CMC can be used either as a post-processing tool in order to read and compress data from binary or netCDF files or it can be directly linked to simulation codes in order to perform an online compression - either in a lossy or lossless fashion.
CMC relies on functionality featured in C++20, therefore, a C++ compiler supporting this standard is needed, e.g. GCC version 11 or newer.
CMC uses t8code as its underlying AMR engine, which allows for broad variety of applications, since t8code provides a highly parallel and scalable AMR implementation of various element types. Like t8code, cmc utilizes MPI for parallelization and although t8code works in a serial configuration (without MPI) as well, cmc restricts itself to the parallel usage of t8code. Therefore, if cmc is configured with t8code, it should also be configured with MPI. Moreover, cmc may be linked with netCDF in order to read input data from netCDF files for compression. Additionally, a netCDF writer and reader is provided to store the compressed data in a custom netCDF format and read it therefrom for decompression, respectively.
It is encouraged to configure cmc with MPI and t8code linkage. However, all dependencies are optional. In order to quickly check, whether the compression approaches are suitable for the data at hand, a quick configuration without any dependencies may work to test the (serial) compression of data provided in multi-dimensional arrays.
CMC relies on CMake to configure and build the software. An autotools build process is currently not supported.
A short CMake setup will be described in the following.
CMC needs to be donwloaded, e.g.:
git clone https://github.com/DLR-AMR/cmc.git
It is recommended to create an out-of-source build-directory, e.g.:
mkdir cmc_build && cd cmc_build
With cmake -LH ../cmc all possible configuration options can be displayed with their default values.
A sample of the configuration options reads:
| Option | Default Value |
|---|---|
| CMC_WITH_T8CODE | ON |
| CMC_WITH_NETCDF | ON |
| CMC_ENABLE_MPI | ON |
| CMC_ENABLE_ALL_WARNINGS | OFF |
Additional <lib>_DIR, <lib>_ROOT or <lib>_ROOT_DIR might help CMake to find the correct dependencies.

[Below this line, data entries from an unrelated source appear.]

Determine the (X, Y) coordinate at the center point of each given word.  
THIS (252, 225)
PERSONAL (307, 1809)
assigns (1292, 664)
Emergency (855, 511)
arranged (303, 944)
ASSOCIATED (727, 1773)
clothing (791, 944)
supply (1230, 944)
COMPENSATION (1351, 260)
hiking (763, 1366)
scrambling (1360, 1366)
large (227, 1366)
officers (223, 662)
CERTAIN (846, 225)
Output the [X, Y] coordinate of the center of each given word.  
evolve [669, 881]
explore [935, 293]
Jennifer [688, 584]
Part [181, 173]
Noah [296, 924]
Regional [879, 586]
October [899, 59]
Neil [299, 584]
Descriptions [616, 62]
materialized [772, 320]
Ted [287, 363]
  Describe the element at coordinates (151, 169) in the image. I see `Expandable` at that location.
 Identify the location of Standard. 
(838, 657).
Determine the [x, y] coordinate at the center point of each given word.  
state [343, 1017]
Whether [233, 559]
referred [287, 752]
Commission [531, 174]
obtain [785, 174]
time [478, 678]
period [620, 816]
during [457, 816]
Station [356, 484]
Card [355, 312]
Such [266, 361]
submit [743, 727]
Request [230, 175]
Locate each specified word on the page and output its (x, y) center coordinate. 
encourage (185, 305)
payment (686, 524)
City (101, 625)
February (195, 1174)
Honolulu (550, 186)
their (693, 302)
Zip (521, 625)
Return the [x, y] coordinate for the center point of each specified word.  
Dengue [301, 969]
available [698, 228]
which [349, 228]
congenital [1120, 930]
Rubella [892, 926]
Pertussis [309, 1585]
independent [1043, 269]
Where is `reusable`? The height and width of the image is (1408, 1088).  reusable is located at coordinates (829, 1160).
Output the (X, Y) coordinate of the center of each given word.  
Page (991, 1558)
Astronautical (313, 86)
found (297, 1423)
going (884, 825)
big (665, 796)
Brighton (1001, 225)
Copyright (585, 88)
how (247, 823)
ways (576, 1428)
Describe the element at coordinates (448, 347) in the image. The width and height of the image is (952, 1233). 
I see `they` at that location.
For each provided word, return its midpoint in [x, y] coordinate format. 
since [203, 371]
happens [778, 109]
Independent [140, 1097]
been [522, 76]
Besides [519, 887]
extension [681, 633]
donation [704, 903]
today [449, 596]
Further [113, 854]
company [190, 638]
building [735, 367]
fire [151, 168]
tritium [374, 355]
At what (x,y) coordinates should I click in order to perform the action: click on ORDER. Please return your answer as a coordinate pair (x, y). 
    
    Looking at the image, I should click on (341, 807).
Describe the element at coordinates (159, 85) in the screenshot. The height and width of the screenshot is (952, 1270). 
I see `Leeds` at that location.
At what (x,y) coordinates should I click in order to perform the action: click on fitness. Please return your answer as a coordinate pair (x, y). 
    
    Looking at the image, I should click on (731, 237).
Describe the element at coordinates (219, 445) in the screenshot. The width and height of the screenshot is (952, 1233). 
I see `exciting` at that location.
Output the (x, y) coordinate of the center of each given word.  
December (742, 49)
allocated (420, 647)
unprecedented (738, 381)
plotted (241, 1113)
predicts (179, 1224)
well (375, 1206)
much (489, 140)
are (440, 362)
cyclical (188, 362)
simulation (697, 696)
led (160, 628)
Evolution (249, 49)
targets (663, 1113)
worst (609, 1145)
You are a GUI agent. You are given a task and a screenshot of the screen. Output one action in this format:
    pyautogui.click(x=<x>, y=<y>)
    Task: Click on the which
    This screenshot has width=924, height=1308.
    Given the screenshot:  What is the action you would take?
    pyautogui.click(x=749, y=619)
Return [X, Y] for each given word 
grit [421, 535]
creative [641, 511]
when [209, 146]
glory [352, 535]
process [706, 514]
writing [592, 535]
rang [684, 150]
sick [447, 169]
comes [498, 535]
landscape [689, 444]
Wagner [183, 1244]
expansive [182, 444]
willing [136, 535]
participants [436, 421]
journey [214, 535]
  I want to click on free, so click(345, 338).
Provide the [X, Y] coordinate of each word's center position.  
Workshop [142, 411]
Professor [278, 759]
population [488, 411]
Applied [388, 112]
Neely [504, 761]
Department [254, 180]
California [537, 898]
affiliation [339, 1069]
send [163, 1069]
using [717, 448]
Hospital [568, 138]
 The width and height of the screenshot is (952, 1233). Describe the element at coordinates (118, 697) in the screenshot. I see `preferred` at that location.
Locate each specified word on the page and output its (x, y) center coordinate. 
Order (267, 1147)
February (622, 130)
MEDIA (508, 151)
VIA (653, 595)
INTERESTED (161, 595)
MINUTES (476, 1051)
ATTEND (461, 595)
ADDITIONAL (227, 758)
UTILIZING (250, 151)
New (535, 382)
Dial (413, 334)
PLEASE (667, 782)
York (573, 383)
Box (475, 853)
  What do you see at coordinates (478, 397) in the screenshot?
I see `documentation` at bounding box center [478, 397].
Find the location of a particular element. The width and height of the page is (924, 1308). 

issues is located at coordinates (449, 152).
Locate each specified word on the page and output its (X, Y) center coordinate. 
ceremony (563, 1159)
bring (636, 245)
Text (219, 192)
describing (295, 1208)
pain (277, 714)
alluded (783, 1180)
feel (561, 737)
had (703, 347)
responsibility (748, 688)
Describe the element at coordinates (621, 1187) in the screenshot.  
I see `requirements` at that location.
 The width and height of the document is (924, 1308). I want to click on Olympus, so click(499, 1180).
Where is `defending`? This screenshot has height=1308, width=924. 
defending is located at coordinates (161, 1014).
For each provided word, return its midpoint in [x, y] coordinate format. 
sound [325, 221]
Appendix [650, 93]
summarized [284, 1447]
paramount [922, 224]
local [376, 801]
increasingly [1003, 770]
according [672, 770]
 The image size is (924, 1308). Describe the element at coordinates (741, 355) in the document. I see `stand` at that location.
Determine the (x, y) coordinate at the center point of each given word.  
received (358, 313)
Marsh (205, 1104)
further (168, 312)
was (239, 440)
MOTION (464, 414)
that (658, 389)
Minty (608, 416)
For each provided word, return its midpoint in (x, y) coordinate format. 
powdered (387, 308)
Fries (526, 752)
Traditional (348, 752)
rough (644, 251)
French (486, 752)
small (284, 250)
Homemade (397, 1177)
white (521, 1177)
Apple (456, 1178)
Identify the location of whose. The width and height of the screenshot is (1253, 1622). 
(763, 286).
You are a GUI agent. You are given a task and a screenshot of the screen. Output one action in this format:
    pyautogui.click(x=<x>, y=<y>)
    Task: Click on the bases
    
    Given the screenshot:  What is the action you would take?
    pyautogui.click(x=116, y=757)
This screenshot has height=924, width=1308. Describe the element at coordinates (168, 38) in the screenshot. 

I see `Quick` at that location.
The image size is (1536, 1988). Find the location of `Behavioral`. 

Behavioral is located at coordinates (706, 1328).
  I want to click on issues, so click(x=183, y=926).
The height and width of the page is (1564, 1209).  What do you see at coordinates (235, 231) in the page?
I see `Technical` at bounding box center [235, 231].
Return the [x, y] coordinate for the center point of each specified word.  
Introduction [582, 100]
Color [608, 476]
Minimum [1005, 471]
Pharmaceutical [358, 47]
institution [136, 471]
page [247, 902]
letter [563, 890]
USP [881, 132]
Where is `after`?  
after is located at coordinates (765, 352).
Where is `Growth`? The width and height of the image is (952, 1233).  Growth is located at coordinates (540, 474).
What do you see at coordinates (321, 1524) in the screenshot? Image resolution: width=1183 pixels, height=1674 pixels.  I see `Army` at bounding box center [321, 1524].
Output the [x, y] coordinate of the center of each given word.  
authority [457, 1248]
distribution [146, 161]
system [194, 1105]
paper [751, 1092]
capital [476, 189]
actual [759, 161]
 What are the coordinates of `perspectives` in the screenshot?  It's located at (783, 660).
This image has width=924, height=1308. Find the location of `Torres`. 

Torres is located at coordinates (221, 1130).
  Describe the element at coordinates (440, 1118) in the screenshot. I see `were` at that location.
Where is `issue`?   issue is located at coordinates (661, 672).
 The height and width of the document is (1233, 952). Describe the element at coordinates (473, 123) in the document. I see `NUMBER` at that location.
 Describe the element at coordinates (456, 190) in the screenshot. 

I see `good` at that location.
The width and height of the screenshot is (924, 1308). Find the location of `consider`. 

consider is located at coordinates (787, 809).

A configuration with t8code and MPI may look similar to
CC=mpicc CXX=mpicxx cmake -DCMAKE_BUILD_TYPE=Release -DCMC_ENABLE_MPI=ON -DCMC_WITH_T8CODE=ON -DT8CODE_DIR:PATH=<t8code_install_directory>/cmake -DP4EST_DIR:PATH=<t8code_install_directory>/cmake -DSC_DIR:PATH=<t8code_install_directory>/cmake -DCMC_WITH_NETCDF=OFF -DCMAKE_INSTALL_PREFIX=<cmc_install_directory> ../cmc
In order to quickly test the patch-based compression approaches, the configuration may look like:
cmake -DCMAKE_BUILD_TYPE=Release -DCMC_WITH_T8CODE=OFF -DCMC_ENABLE_MPI=OFF -DCMC_WITH_NETCDF=OFF ../cmc
After the configuration the available options are summarized and displayed.
In order to build cmc with CMake
cmake --build .
might be called, and optionally it might be installed by
cmake --install .
The software provides some example use cases in the example-directory.
In order to getting started quickly and test the compression approaches on multi-dimensional arrays, there are some CLI applications in the workflows-directory that perform the patch-based compression variations working without any of the above dependencies (i.e. t8code, MPI and netCDF).
The example usage and the required arguments of the predefined workflows are displayed by the help messages of the compression approaches, e.g. ./workflows/patch/cmc_lossless_prefix_extraction_compression -h.
The usage of the corresponding decompression scheme is given by ./workflows/patch/cmc_lossless_decompression -h as well.